Assisted-suicide advocates will be yelling right about now that assisted suicide isn’t really suicide but rather “medical aid in dying.” Bah! That’s a gooey euphemism. Intentionally overdosing oneself with poison prescribed by a doctor is to kill oneself, which, of course, is the definition of suicide.

Some will say that assisted suicide is not the same because, as Brooks writes, often the “pain is temporary” and people who fail in their attempt are later glad to be alive. But studies show that people who want to kill themselves because of a terminal diagnosis also benefit greatly from suicide prevention — usually denied these days to patients requesting assisted suicide. Later, these once suicidal patients too may be very glad to still be alive. Indeed, I have met such people.

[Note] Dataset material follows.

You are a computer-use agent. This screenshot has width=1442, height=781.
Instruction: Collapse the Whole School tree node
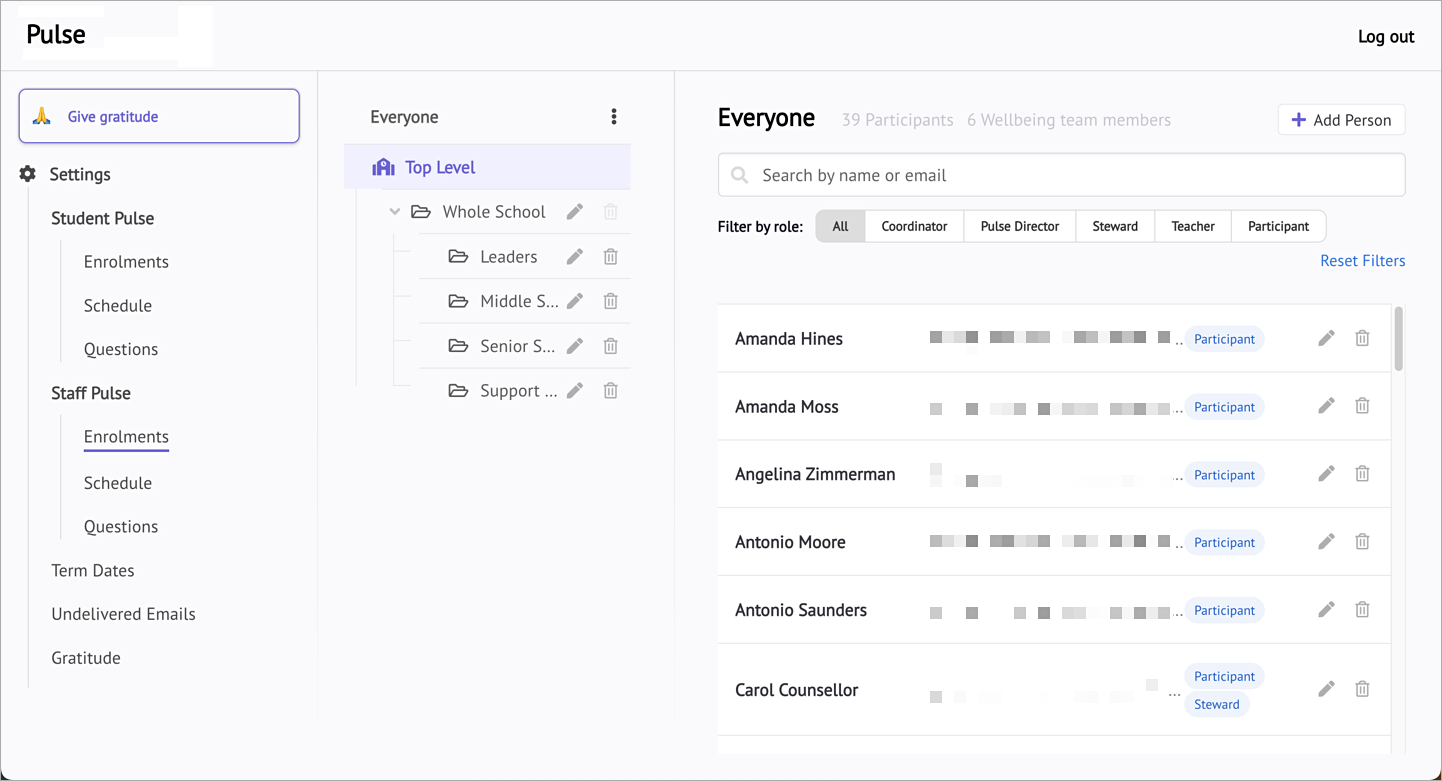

Some will say that assisted suicide is not the same because people who do themselves in via prescribed poison want to live — but can’t, because of their illness, and so ending it isn’t about suicide but stopping the pain. But people who kill themselves because of, say, the death of a child, feel the same way. Indeed, their suffering may be far more severe, less subject to amelioration, and last far longer than that of the dying person. They too would want to live but for the intervening cause.

Some will say that we should let people die “on their own terms” when they have a terminal illness. There is even a movement within the mental-health professions to permit “rational suicide.” If it is proper for some to “die on their own terms,” why not everyone with decision-making capacity?

Moreover, the assisted-suicide movement explicitly promotes some suicides but also sends to people not targeted by the movement — those who want to die for reasons other than illness or disability — the insidious message that suicide is a proper and acceptable solution to their suffering too. Indeed, 0ne study found that legalization of assisted suicide “leads to increased inclination to suicide in others.” (This is a very important issue requiring far more analysis than it has received to date.)

Opposing suicide is compassionate and validates the intrinsic value of human life. But to be effective — and to avoid the creation of a two-tiered society where some suicides are impeded and others facilitated — we must seek to prevent all suicides. I don’t think we will reverse the tide about which Brooks is so concerned until we approach the crisis with that understanding.